In this project, I developed a distributed machine learning solution with TensorFlow and AWS SageMaker.

Features:

  • Distributed computing:
    • One virtual computer runs this Jupyter Notebook
    • One virtual computer stores dataset (in AWS S3)
    • Multiple virtual computers run the training job
  • Machine Learning:
    • Trains a convolutional neural network to recognize digits in the MNIST dataset
    • Customizable hyperparameters (epochs, batch size, learning rate)
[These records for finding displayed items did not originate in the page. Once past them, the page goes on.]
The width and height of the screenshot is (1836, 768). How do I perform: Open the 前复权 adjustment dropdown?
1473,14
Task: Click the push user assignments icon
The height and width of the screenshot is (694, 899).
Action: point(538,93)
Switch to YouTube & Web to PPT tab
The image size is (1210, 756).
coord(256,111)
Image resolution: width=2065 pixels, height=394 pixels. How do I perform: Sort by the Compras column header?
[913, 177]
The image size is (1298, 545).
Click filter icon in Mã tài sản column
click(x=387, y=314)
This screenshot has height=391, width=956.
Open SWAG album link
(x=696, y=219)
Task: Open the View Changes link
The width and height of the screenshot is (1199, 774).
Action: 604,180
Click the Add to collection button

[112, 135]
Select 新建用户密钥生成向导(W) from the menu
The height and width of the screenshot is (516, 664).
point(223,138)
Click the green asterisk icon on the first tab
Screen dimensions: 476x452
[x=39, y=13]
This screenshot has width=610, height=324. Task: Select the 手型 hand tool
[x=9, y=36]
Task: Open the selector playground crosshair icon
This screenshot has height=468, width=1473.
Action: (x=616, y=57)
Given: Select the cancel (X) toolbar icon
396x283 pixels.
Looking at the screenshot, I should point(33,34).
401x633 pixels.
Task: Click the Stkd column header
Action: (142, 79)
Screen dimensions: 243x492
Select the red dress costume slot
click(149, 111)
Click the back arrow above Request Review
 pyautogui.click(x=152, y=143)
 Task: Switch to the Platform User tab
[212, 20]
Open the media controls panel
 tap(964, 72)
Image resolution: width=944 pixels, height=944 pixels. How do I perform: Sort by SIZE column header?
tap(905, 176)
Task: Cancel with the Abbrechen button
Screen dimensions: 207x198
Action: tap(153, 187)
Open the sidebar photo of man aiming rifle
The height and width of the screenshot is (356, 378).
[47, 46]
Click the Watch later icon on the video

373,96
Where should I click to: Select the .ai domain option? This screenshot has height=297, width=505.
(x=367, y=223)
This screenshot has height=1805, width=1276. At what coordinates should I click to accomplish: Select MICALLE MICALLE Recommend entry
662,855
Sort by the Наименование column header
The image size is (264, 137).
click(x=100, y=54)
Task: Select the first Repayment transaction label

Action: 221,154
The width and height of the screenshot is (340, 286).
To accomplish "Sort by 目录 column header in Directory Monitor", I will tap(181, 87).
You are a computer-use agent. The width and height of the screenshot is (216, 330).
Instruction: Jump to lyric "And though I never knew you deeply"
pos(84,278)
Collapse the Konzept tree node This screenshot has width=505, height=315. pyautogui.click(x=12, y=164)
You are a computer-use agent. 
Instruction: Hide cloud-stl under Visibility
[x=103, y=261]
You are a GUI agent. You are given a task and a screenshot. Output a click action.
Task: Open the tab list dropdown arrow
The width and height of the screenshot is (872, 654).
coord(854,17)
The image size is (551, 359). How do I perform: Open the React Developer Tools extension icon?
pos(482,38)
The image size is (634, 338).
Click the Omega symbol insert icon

I started this project on 4/30/2021, for CS 4513.

Project details

Files

mnist.ipynb contains a Jupyter notebook to run in SageMaker. output.ipynb shows the expected output if your run all the blocks from mnist.ipynb. mnist.py contains all of the actual machine learning code

Section 1: Data

In this section, I download the dataset, and upload it to a computer controlled by AWS S3, a long-term data service. The dataset is split between all of the workers, so N slices of the dataset are uploaded to S3.

Section 2: Training

This step runs mnist.py across many workers. Data is downloaded from AWS S3. Each worker has a different "rank", and this rank is used to determine which slice of the dataset the worker should use. The rank 0 worker is considered the master. This master worker prints metrics every 50 epochs. mnist.py trains a custom convolutional neural network. It calculates loss using cross entropy. I am using an Adam Optimizer.

The majority of modifications between a normal MNIST model and mine is in the training_step function. This function leverages a SageMaker API to calculate loss from all of the workers in the master worker.